A Administração Oceânica e Atmosférica dos Estados Unidos (NOAA) elevou de 81% para 90% a probabilidade de o El Niño atingir intensidade muito forte entre outubro e dezembro de 2026.
O alerta ocorre em meio ao rápido aquecimento das águas do Pacífico Equatorial. Na região Niño 3.4, uma das principais referências para monitorar o fenômeno, a anomalia de temperatura passou de +1,2°C para +1,8°C em cerca de um mês.
Segundo a NOAA, há ainda 69% de chance de o episódio ficar entre os maiores El Niños registrados desde 1950. A intensidade dependerá da evolução do aquecimento do oceano e da resposta da atmosfera nos próximos meses.
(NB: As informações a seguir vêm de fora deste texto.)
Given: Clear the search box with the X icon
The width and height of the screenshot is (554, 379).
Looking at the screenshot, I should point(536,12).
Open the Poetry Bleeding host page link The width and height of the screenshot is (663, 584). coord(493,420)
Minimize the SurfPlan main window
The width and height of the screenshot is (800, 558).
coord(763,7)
No Brasil, os impactos variam conforme a região. O fenômeno costuma favorecer mais chuva no Sul, enquanto pode reduzir as precipitações e agravar a seca no Norte e em parte do Nordeste. Sudeste e Centro-Oeste podem registrar calor e alterações na distribuição das chuvas.
O El Niño também tende a elevar as temperaturas globais. Em um planeta que já está mais quente devido às mudanças climáticas, especialistas alertam que mesmo eventos moderados podem contribuir para aumentar a ocorrência de secas, enchentes e ondas de calor.